A rugged 31-year-old veteran, Angulo (22-3, 18 knockouts) scored two knockdowns during his exciting 10th-round stoppage loss to Erislandy Lara last June.
Angulo contends that "in size and in weight and power, I'm a real 154-pounder," adding, "I believe that I'm the first one in this weight class with that combination to be facing Canelo."
Other than left-hander Austin Trout, whom Alvarez dropped in the seventh-round of a unanimous decision victory in April, Alvarez's resume had been questioned as largely consisting of undersized competition such as Josesito Lopez and Alfonso Gomez, and for including past-their-prime or over-the-hill fighters such as former welterweight beltholders Shane Mosley, Carlos Baldomir, and Kermit Cintron.

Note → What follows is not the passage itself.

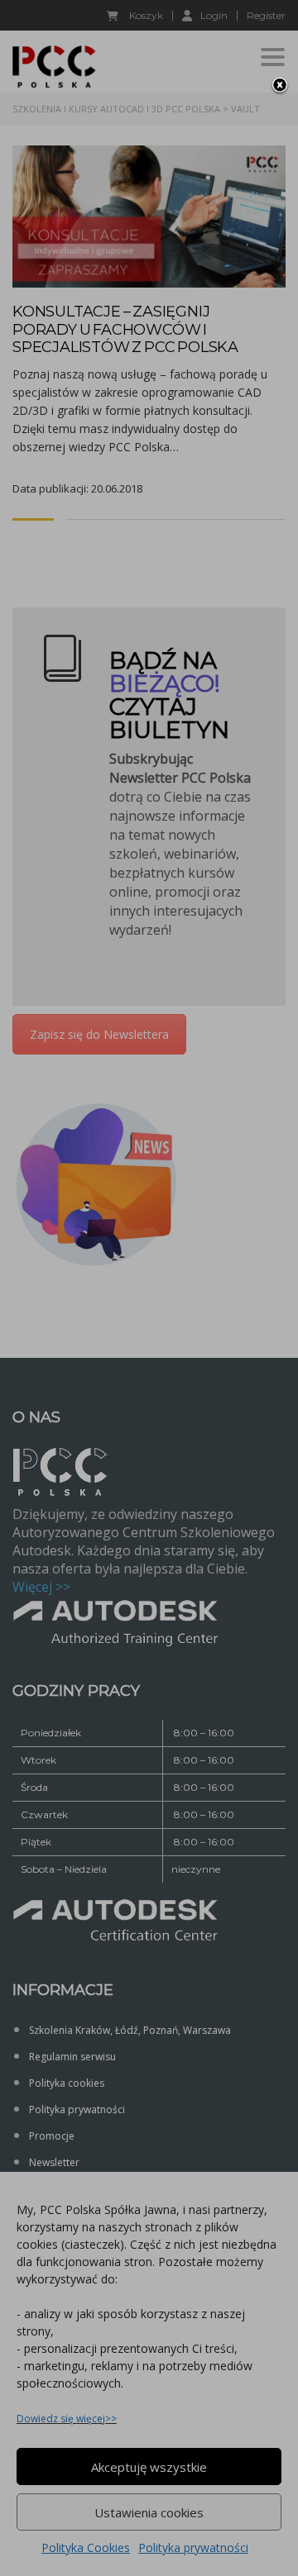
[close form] (280, 86)
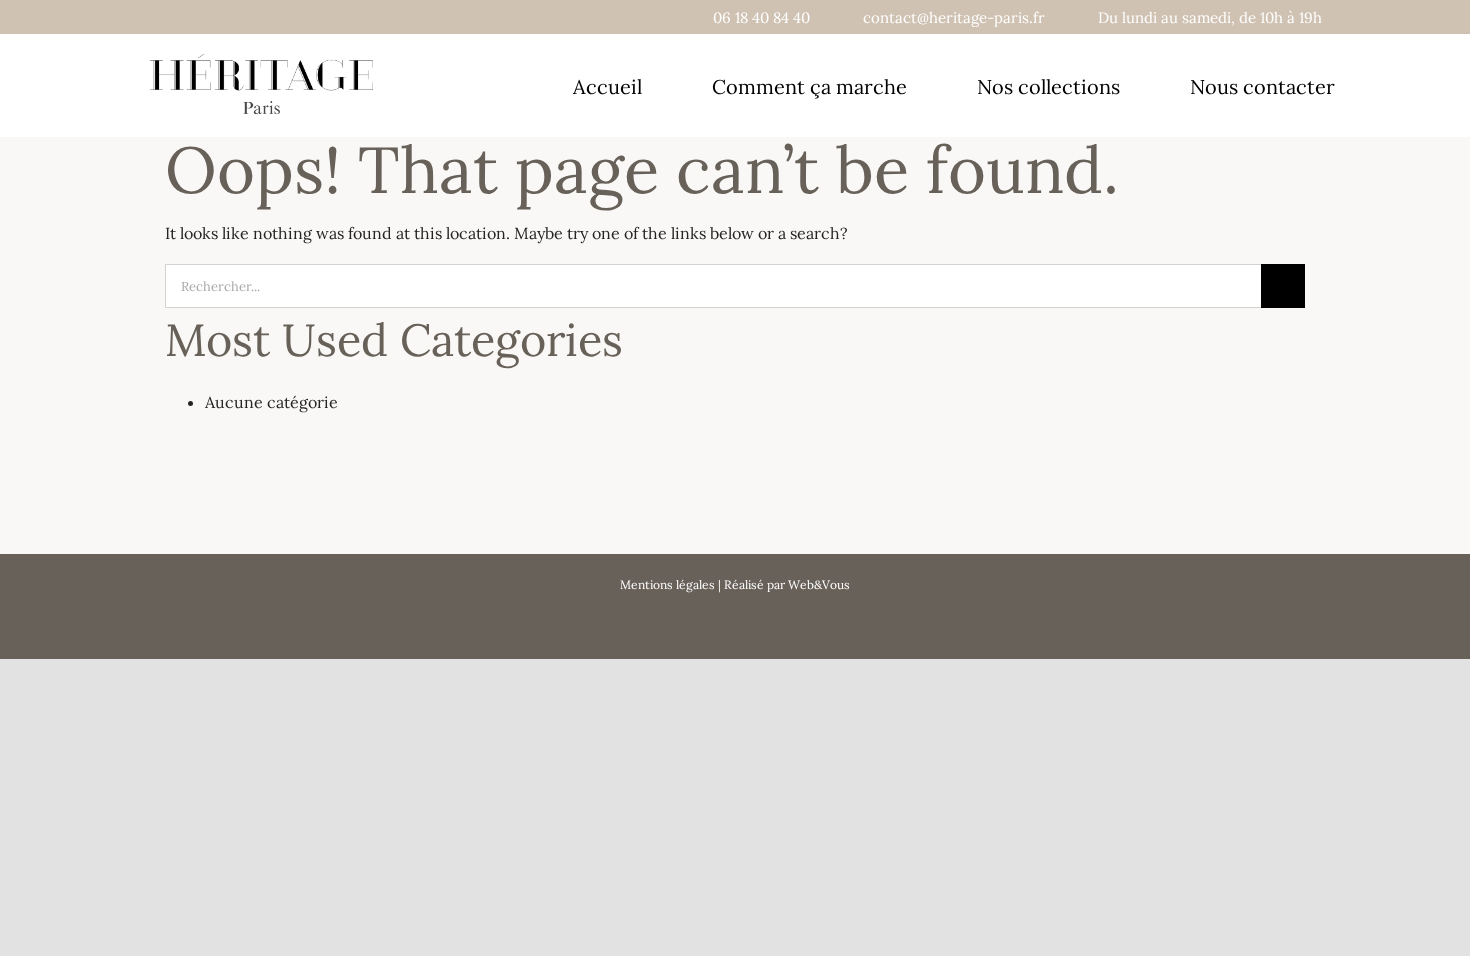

"Without a doubt, this is going to be a tough fight. Some of the things that Alfredo possesses, size, weight, power, yes, that's correct, but I also have power, " said Alvarez, 23, who knocked out Lopez, Gomez, Baldomir and Cintron, and unanimously decisioned Mosley.
"It's going to be a tough fight, but it's also going to be a very attractive fight, and that's what the fans want. I think that the the fans deserve these kinds of fights. The fans don't want to see a fight where one guy runs all night. You want to see these kinds of battles."
Meanwhile, Angulo's loss to Lara ended a two-bout winning streak for Angulo since being knocked out by James Kirkland in November of 2011. Angulo rode a streak of five straight knockout victories into his clash with Kirkland, his only loss at the time being a unanimous decision favoring Cintron in May of 2009.
Angulo will face Alvarez in his fourth fight under former Trainer of the Year Virgil Hunter, who is most known for guiding the career of RING super middleweight champion Andre Ward, a 2004 Olympic gold medalist who was named Fighter of The Year for 2011 by the Boxing Writers’ Association of America.
"Obviously Saul is a good fighter, and this is a fight that I wanted," said Angulo. "I think that on March 8, we will see who is going to remain as the top guy in Mexico, representing Mexico as the top guy in this weight class."
Alavarez-Angulo will happen as the main event of a Showtime Pay Per View card that is being billed as "Toe-To-Toe" and will also match WBC 122-pound beltholder Leo Santa Cruz (26-0-1, 15 KOs) against Cristian Mijares (49-7-2, 24 KOs) and lightweight contender Omar Figueroa (22-0-1, 17 KOs) opposite Ricardo “Dinamita” Alvarez, (23-2-3, 14 KOs), Canelo Alvarez's older brother.
The opening fight of the pay per view will be marked by first defense by IBF 154-pound titleholder Carlos Molina (22-5-2, 6 KOs) against prospect Jermall Charlo (17-0, 13 KOs), the 23-year-old twin brother of unbeaten junior middleweight contender Jermell Charlo.
Mayweather-Alvarez became the highest-grossing boxing event of all time with nearly $150 million in revenue reported, eclipsing the $136 million earned by Mayweather’s 2007 victory over Oscar De La Hoya.
Will fans support him against Angulo? Alvarez believes that they will.
"I'm sure I have loyal fans. I thank them for that, and they're always going to be with me," said Alvarez. "I feel that they're going to support me through thick and thin, and that they're going to follow me on this pay per view."
On the regular Showtime network preceding the pay per view card, there will be a lightweight fight between two-division beltholder Jorge Linares (35-3, 23 KOs) and Japanese contender Nihito Arakawa (24-3-1, 16 KOs).